Written on Philippe Gaubert’s death in 1941, this tribute reveals some of the finer details of life at the front. However, a full appreciation of this document requires consideration of the context in which it was written. One can hardly help but question the accuracy and truthfulness of an article written more than thirty years after the fact. Indeed, although the images still seem vivid, this is an account of things remembered, and reconstructed. The language serves a single aim: the glorification of the deceased, assisted by poetic images such as “artillery salvoes [tearing] through fog” and “flares merging into the blanket of stars”. The stretcher-bearer musician, carrying “the torch of beauty”, is presented here as a beacon for humanity; though merely a human being, he has made possible the victory of civilisation (symbolised here by Beethoven and Wagner – this is 1941).

The last evening of Philippe Gaubert


It was during the winter of 1914, east of Verdun, in the little village of Ville-en-Woëvre. Philippe Gaubert was a stretcher-bearer in an infantry regiment. I was an artillery sergeant in the same sector.

A friendship sprang up, formed by music and the war, a brotherly affection that kept its youthful character, despite the vicissitudes of life.

In his infantry greatcoat, Gaubert had the piccolo with which, at the age of 15, he had won his first prize at the Conservatoire. In the château of Ville-en-Woëvre, with its gaping windows and shell-blasted wings, a group of musicians had set up a concert hall, and there, a few hundred yards from the enemy’s trenches, one could hear Beethoven and Wagner; and Philippe Gaubert, accompanied by Jacques Bousquet at the piano, would play a Bach prelude. Beneath the flares merging into the blanket of winter stars, the sweet cantilena rose like a promise of hope . . .

Gaubert, a winner of the prix de Rome,[1] worked by day on musical compositions, whenever his duties as a stretcher-bearer allowed him a break.

I was one of his most admiring and faithful listeners. He would show me his first drafts. I can still see my dear friend Philippe, with his fine, tousled head of hair and pure Roman profile, deciphering and singing at the piano a poem from Henri de Régnier’s[2] “Médailles d’argile”.[3]

Even the thunder from Éparges[4], where artillery salvoes tore through the Meuse fog, could not prevent poetry and music from communing in a humble room at the front, where the muddy hands of soldiers kept alight the torch of beauty.

[1]Gaubert won second place in the Grand prix de Rome in 1905.

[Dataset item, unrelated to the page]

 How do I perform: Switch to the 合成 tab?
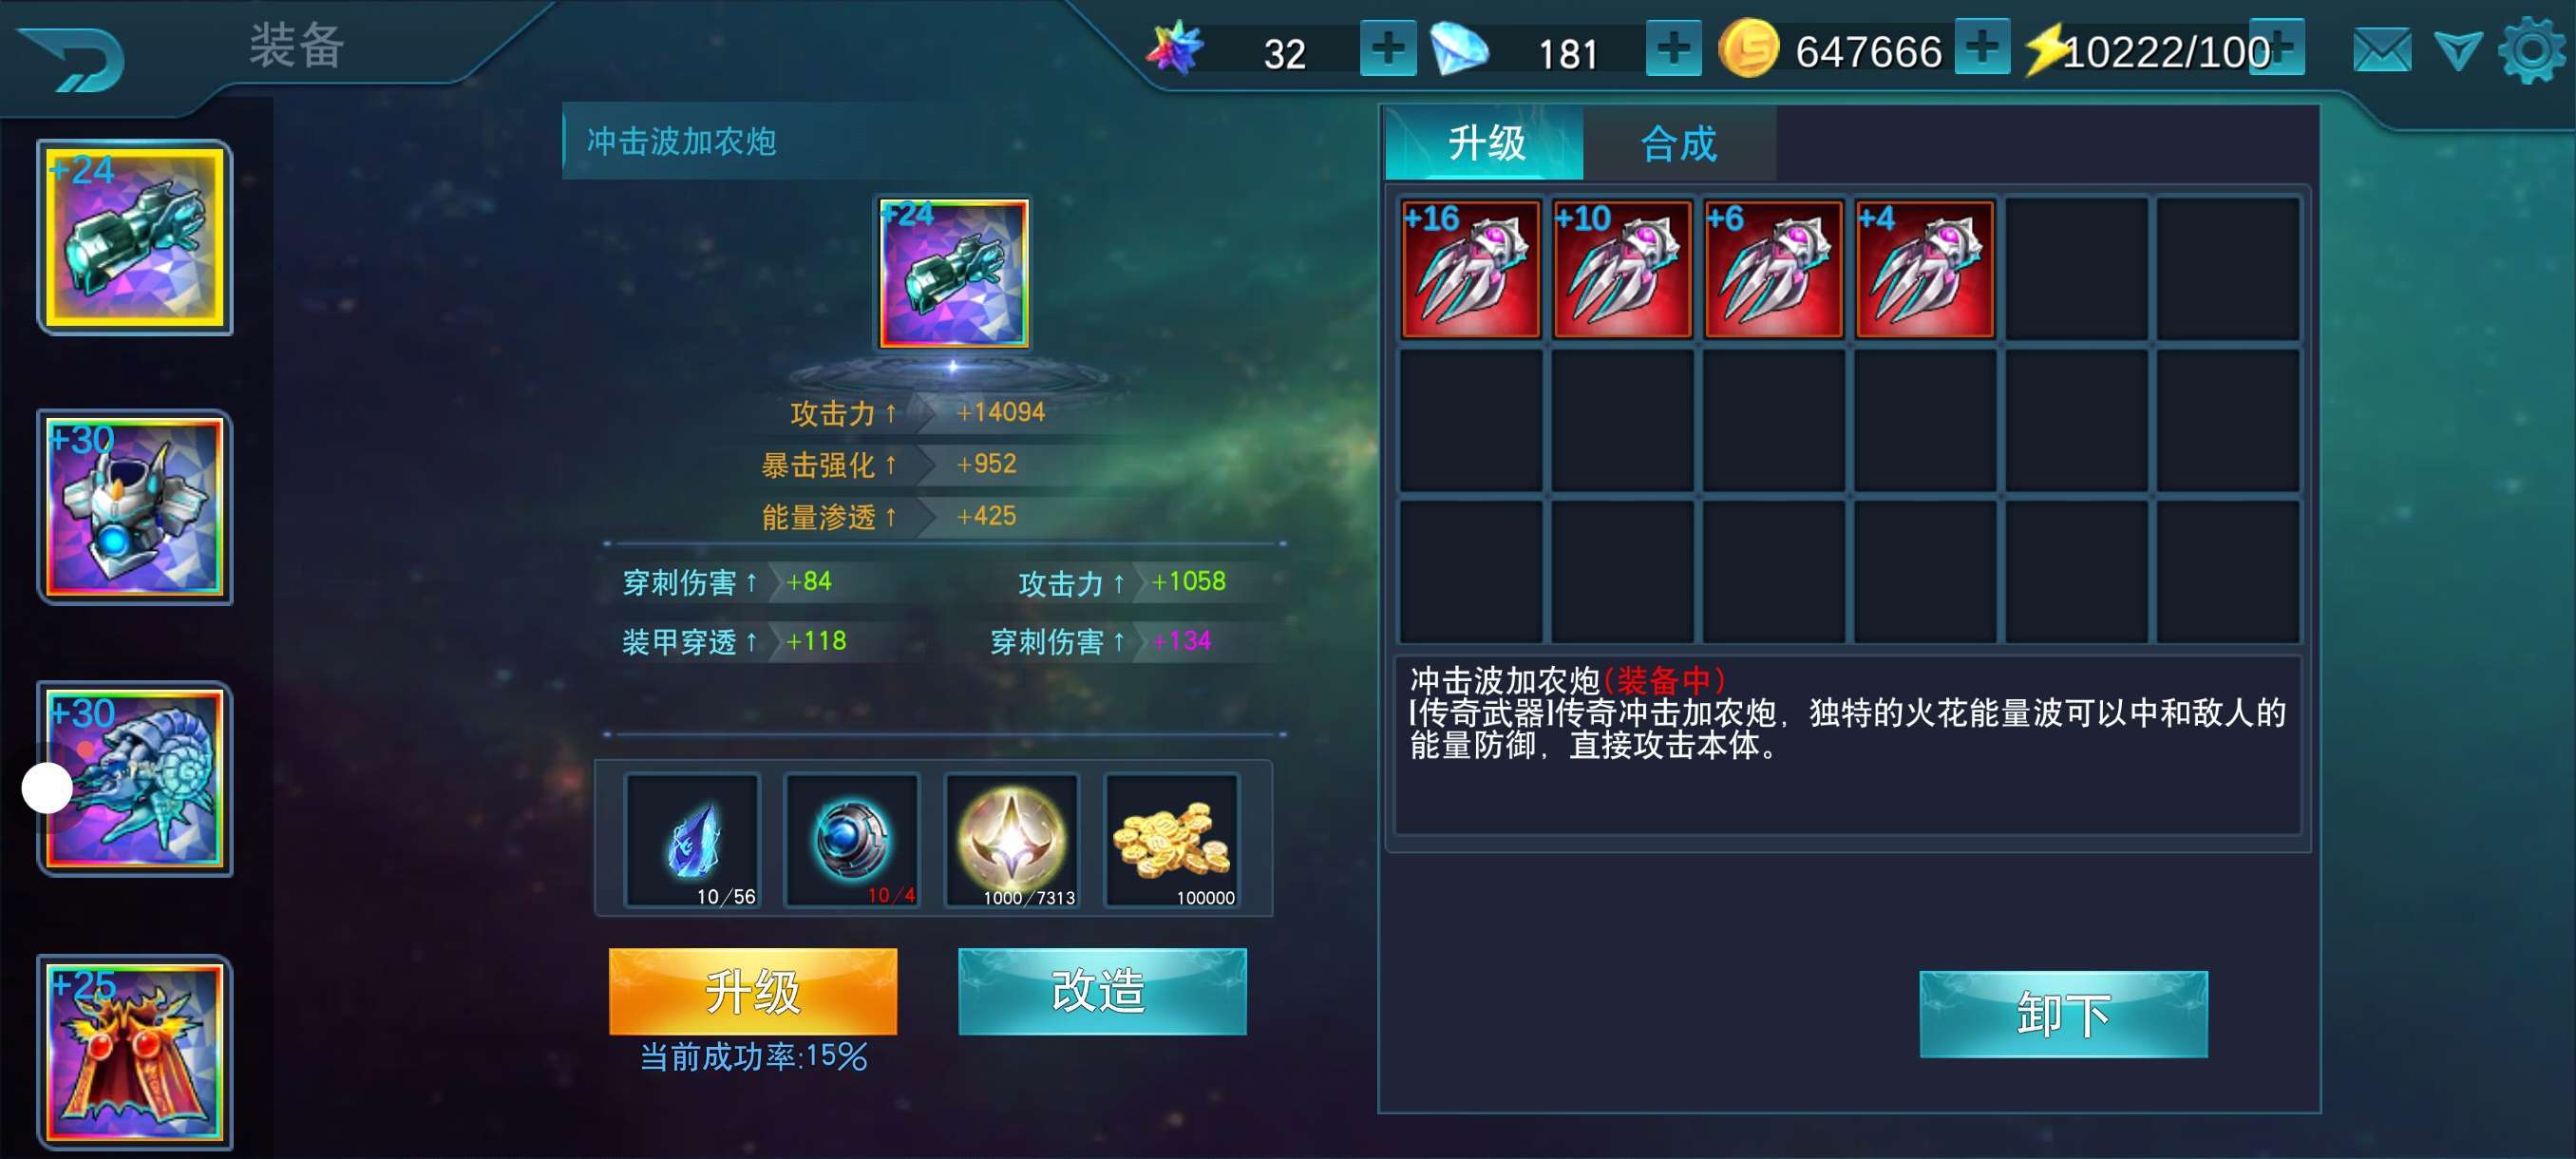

[2]Henri de Régnier (1864-1936), French poet and writer.

[3]Poetry collection published in 1900.

[4]Les Éparges is a ridge in the Meuse department that was the scene of intense fighting, especially from February to April 1915 (battle of Éparges)

Théophile Briant (18 July 1941) “The last evening of Philippe Gaubert” (excerpt), in: Paris-midi, Paris, 18 July 1941, Bibliothèque nationale de France, Performing Arts Department, 8 RSUPP 724, f. 11-12 [on line].

Document description: newspaper cutting.